::: Document section :::
Weighting


Purpose of the program
Installing the program
How to input data
What you find in the output field
Options
Warranty
License
Glossary
Questions and answers
References
Download

Purpose. This program calculates sample weights according to the cell weight procedure for use in the analysis of survey sample data. Two sets of weights will be presented, one set of larger weights Wi which gives the number of people in the population each respondent in a particular i-th strata represents, and a set of smaller weights wi which are centered around the value one ('1') and represents the weight each respondent has as a new weighted respondent. The larger weights multiplied with the sample for each strata add up to the population size, the smaller weights multiplied with the sample for each strata add up to the sample size. The scale factor of the small weights relative to the large weight is given by the program, multiplying a small wi weight with this factor will give you the value of the large weight Wi for the stratum concerned. The design effect, the design factor and the effective sample size for the resulting set of weights is determined. It is possible to specify a value above which extreme weights will be trimmed. This value pertains to the values of the smaller weights. The not trimmed weights will be recalculated to ensure that the larger weights represent population numbers and the smaller weights sample numbers.
:::
| What this exercise asks |
• A. Answer these questions about the sample weighting program description, one per line:
(i) Which procedure does the program use to calculate sample weights?
(ii) Around what value are the smaller weights wi centered?
(iii) To which set of weights does the value for trimming extreme weights pertain?
• B. Extend the description of the sample weighting program, starting after its final sentence.
::: Data :::
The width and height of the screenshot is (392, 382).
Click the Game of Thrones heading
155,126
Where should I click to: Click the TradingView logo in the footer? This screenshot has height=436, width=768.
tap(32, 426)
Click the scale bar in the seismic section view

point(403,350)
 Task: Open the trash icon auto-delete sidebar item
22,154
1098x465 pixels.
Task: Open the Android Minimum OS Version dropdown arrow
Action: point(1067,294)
:::
::: Data :::
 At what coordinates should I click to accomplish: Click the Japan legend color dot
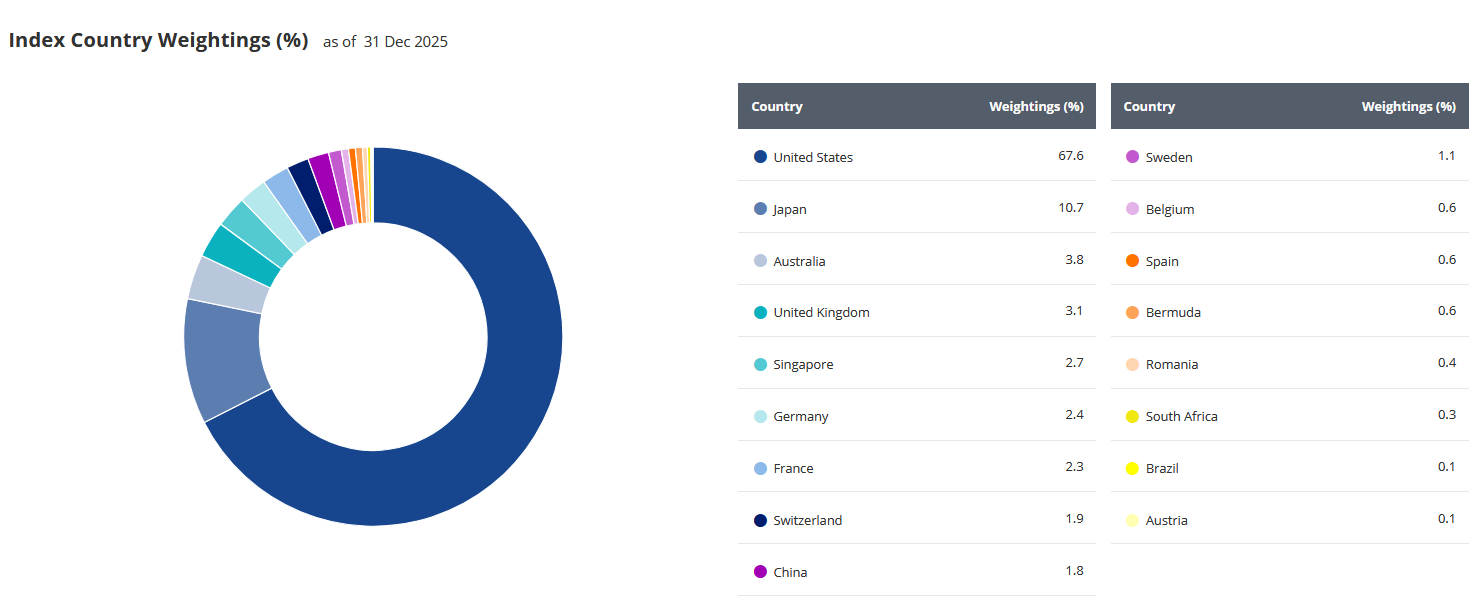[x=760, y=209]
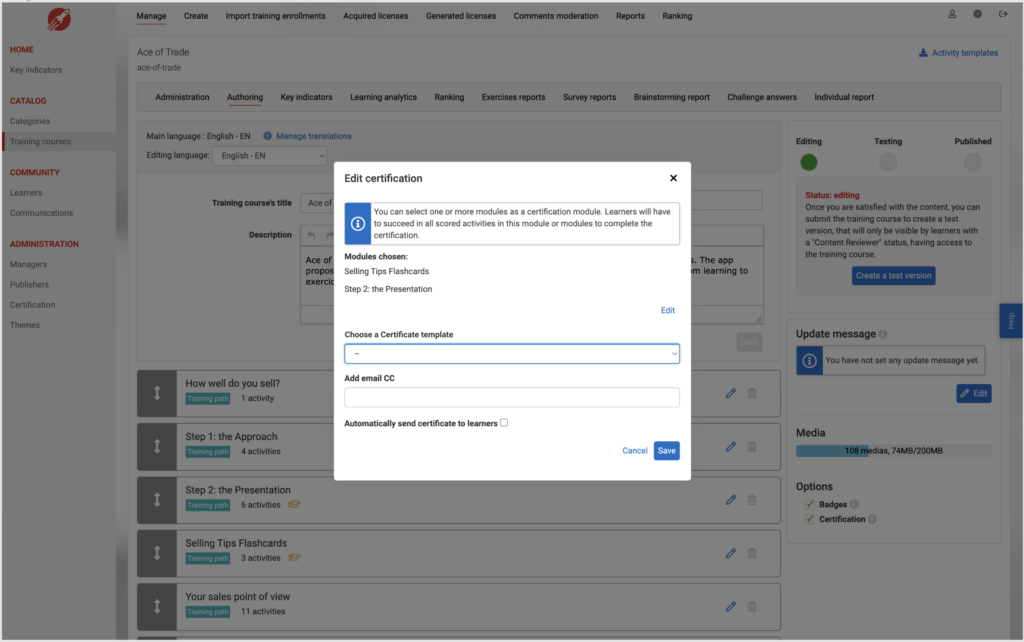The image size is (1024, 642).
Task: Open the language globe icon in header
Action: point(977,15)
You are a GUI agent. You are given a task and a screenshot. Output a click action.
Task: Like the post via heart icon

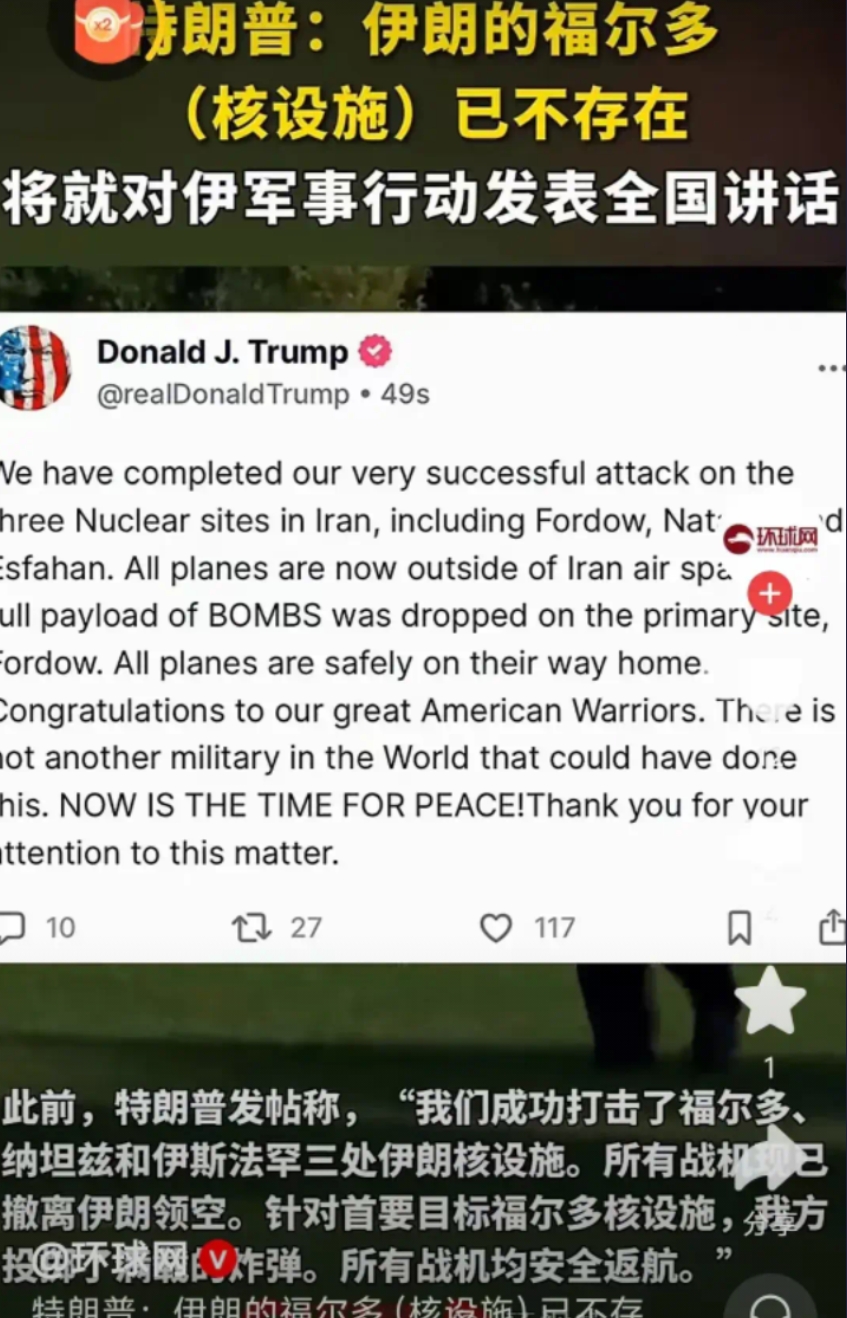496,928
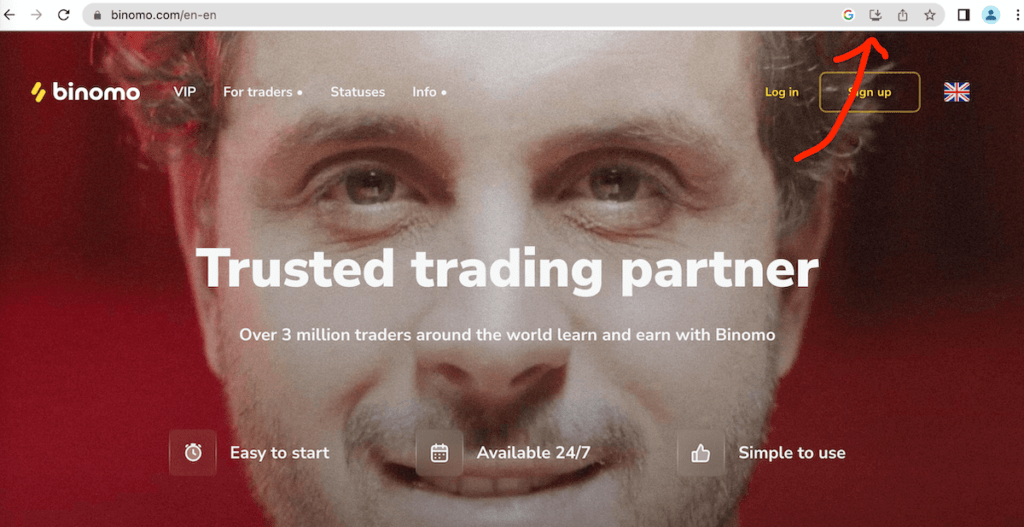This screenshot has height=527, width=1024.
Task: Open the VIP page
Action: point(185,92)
:::
| Answer set |
• A.
(i) The cell weight procedure.
(ii) The value one ('1').
(iii) The smaller weights.

• B.
TOP of page

Installing the program. Double click the program name on the SISA or Quantitative Skills website, select save and save the file to a directory of your choice on your computer. Run the program by double clicking the program name on your computer. You can make a short cut to the program by right clicking the program name on your computer, make the shortcut, right click the short cut, and drag or copy and paste the short cut to another location. This program does not have an installation program, what you download is the program itself. Remove the program by right clicking the program and removing it. The program does not have a uninstallation program, is also not required, as no additional files are installed on your computer. What you see is what you get and no more.

TOP of page

Input. The program expects a column of population data followed by a column of sample sizes, one row for each strata. The data can be typed directly into the input field or pasted from an external source into the input field.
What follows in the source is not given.